(Collected data)
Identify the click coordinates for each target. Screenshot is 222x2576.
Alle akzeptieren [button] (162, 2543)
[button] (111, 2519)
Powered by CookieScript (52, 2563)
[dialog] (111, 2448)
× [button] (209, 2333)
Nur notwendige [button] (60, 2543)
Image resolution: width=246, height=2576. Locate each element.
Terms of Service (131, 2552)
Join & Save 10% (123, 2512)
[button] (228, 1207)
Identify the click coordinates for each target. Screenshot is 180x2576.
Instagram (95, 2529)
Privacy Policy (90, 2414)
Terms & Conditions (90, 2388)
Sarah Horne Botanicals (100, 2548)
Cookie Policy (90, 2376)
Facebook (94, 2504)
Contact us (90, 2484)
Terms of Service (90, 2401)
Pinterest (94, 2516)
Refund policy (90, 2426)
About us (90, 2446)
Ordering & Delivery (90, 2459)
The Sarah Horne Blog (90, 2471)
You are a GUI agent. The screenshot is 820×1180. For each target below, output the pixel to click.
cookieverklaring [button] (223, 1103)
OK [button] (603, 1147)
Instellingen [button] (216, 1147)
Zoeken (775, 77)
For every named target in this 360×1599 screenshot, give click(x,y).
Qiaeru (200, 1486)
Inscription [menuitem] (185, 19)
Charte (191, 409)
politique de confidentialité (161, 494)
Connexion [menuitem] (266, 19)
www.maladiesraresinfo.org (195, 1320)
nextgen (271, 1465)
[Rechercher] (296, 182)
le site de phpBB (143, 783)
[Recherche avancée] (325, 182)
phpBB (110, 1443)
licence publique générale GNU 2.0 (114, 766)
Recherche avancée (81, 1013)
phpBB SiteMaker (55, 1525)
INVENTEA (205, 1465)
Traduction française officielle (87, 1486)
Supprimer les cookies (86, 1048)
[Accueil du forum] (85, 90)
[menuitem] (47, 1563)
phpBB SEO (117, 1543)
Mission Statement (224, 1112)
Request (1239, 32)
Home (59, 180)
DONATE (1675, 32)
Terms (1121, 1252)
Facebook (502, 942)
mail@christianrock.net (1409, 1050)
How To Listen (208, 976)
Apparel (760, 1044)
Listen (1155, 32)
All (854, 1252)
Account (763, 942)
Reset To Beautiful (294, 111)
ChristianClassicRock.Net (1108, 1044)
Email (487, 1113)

__Try it__: Each line of the records, from the opening one through the line holding "Terms of Service (90, 2401)", should be restated word for word, with nothing else in the answer.

__Finished exercise__:
Identify the click coordinates for each target. Screenshot is 222x2576.
Alle akzeptieren [button] (162, 2543)
[button] (111, 2519)
Powered by CookieScript (52, 2563)
[dialog] (111, 2448)
× [button] (209, 2333)
Nur notwendige [button] (60, 2543)
Image resolution: width=246, height=2576. Locate each element.
Terms of Service (131, 2552)
Join & Save 10% (123, 2512)
[button] (228, 1207)
Identify the click coordinates for each target. Screenshot is 180x2576.
Instagram (95, 2529)
Privacy Policy (90, 2414)
Terms & Conditions (90, 2388)
Sarah Horne Botanicals (100, 2548)
Cookie Policy (90, 2376)
Facebook (94, 2504)
Contact us (90, 2484)
Terms of Service (90, 2401)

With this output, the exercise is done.